Interestingly, when exposed to the overflow of visual images, subjects have a consistent tendency rather remember or forget the same pictures. Previous research suggests and analyzes the reason why people have the intuition to remember images and provide reliable solutions for ranking images by memorability scores. These works are mostly for generic images, object images and face photographs. However, it is difficult to dig out the obvious cues relevant to the memorability of a natural scene. To date, methods for predicting the visual memorability of a natural scene are scarce.
Previous Works
Previous work showed that memorability is an intrinsic property of an image. DNN has demonstrated splendid achievement in many research areas, e.g., video coding and computer vision. Also, several DNN approaches were proposed to estimate image memorability, which significantly improves the prediction accuracy.
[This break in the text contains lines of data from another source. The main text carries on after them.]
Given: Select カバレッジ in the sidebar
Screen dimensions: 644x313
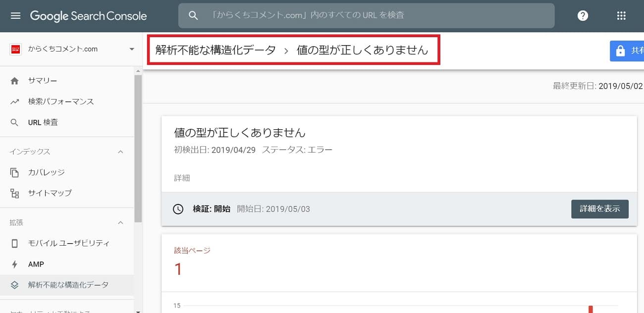Looking at the screenshot, I should [x=47, y=172].
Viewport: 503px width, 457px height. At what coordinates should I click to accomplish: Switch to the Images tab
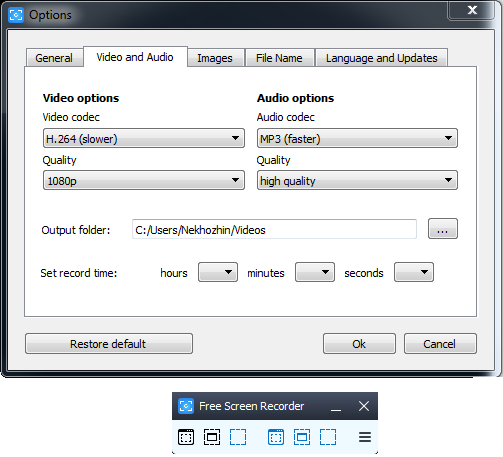click(215, 58)
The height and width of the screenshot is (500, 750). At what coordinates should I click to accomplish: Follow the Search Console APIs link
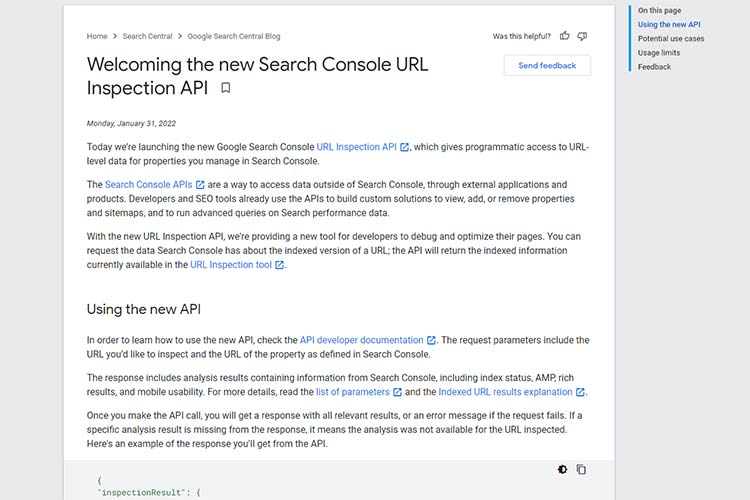[148, 185]
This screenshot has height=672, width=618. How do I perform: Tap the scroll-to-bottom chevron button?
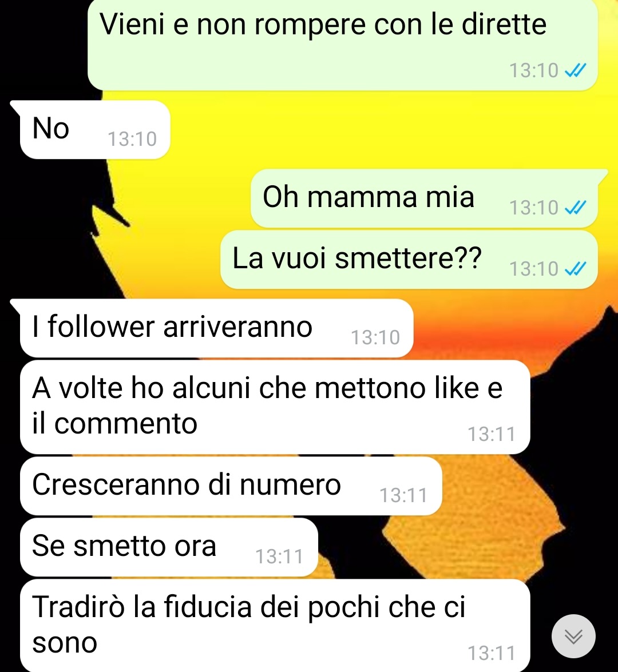coord(573,637)
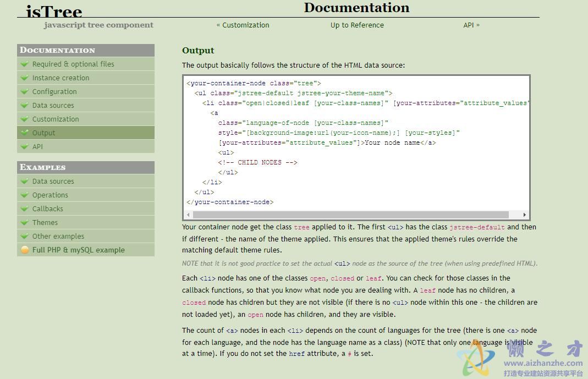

- Data scientists from MIT trained the MemNet on a large-scale database, achieving a splendid prediction performance close to human consistency.
- Baveye et al. fine-tuned the GoogleNet exceeding the performance of handcrafted features. Researchers also studied and targeted the certain objects like faces, natural scenes, etc.
- Researchers from MIT have also created a database for studying the memorability of human face photographs. They further explored the contribution of certain traits (e.g., kindness, trustworthiness, etc.) to face memorability, but such characteristics only partly explain facial memorability.
State-of-the-art idea
As a first step towards understanding and predicting the memorability of a natural scene, LNSIM database is built. In LNSIM database, there are in total 2,632 natural scene images. For obtaining these natural scene images, 6,886 images are selected, which contain natural scenes from the existing databases, including MIR Flickr, MIT1003, NUSEF, and AVA database. Natural scenes images are selected from these databases. Fig. 1 shows some example images from LNSIM database.
A memory game is used to quantify the memorability of each image in LNSIM database. A software is developed in which 104 subjects (47 females and 57 males) were involved. They do not overlap with the volunteers who participated in the image selection. The procedure of our memory game is summarized in Fig. 2.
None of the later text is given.